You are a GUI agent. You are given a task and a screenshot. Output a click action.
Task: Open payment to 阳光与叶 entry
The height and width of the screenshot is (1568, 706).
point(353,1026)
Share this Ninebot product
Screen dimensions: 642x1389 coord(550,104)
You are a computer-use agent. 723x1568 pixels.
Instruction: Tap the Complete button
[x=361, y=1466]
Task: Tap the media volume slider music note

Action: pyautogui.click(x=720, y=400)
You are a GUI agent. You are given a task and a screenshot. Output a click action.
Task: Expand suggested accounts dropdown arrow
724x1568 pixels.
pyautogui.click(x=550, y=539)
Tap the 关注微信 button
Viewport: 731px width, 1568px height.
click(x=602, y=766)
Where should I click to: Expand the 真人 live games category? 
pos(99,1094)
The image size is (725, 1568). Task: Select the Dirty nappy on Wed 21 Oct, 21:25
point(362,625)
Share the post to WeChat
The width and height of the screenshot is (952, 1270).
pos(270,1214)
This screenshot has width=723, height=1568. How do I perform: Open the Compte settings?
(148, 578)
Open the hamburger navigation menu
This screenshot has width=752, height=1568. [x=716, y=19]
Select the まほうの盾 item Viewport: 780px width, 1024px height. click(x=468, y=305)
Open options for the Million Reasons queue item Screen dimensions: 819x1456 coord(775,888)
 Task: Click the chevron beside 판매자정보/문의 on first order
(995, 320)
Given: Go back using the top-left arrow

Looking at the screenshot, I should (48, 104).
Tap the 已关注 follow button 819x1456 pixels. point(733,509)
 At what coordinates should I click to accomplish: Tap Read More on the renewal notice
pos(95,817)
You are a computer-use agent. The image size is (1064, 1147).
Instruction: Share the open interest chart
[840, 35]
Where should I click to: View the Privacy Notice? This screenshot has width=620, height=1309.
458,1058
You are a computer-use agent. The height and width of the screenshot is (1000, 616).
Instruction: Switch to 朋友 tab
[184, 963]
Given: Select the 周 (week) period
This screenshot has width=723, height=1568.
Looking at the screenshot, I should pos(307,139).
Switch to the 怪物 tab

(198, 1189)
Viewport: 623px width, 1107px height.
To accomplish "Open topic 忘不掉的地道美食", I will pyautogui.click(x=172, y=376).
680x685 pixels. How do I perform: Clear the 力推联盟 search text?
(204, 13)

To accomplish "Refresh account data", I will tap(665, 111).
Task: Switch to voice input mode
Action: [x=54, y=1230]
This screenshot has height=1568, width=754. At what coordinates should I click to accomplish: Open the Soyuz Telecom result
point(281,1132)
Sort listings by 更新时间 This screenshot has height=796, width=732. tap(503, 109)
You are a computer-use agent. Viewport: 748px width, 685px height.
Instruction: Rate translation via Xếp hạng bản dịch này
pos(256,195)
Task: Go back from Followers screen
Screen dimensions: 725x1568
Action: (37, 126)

☆ ☆ ☆ ☆

▶ [TASK PROMPT]: Reproduce the lines of the records starting at the line containing "Share the post to WeChat" and ending at the end of the records, substituting "drawer" for "hamburger" and leaving everything else unchanged.

▶ [THE COMPLETED TASK]:
Share the post to WeChat
The width and height of the screenshot is (952, 1270).
pos(270,1214)
This screenshot has width=723, height=1568. How do I perform: Open the Compte settings?
(148, 578)
Open the drawer navigation menu
This screenshot has width=752, height=1568. [x=716, y=19]
Select the まほうの盾 item Viewport: 780px width, 1024px height. click(x=468, y=305)
Open options for the Million Reasons queue item Screen dimensions: 819x1456 coord(775,888)
 Task: Click the chevron beside 판매자정보/문의 on first order
(995, 320)
Given: Go back using the top-left arrow

Looking at the screenshot, I should (48, 104).
Tap the 已关注 follow button 819x1456 pixels. point(733,509)
 At what coordinates should I click to accomplish: Tap Read More on the renewal notice
pos(95,817)
You are a computer-use agent. The image size is (1064, 1147).
Instruction: Share the open interest chart
[840, 35]
Where should I click to: View the Privacy Notice? This screenshot has width=620, height=1309.
458,1058
You are a computer-use agent. The height and width of the screenshot is (1000, 616).
Instruction: Switch to 朋友 tab
[184, 963]
Given: Select the 周 (week) period
This screenshot has width=723, height=1568.
Looking at the screenshot, I should pos(307,139).
Switch to the 怪物 tab

(198, 1189)
Viewport: 623px width, 1107px height.
To accomplish "Open topic 忘不掉的地道美食", I will pyautogui.click(x=172, y=376).
680x685 pixels. How do I perform: Clear the 力推联盟 search text?
(204, 13)

To accomplish "Refresh account data", I will tap(665, 111).
Task: Switch to voice input mode
Action: [x=54, y=1230]
This screenshot has height=1568, width=754. At what coordinates should I click to accomplish: Open the Soyuz Telecom result
point(281,1132)
Sort listings by 更新时间 This screenshot has height=796, width=732. tap(503, 109)
You are a computer-use agent. Viewport: 748px width, 685px height.
Instruction: Rate translation via Xếp hạng bản dịch này
pos(256,195)
Task: Go back from Followers screen
Screen dimensions: 725x1568
Action: (37, 126)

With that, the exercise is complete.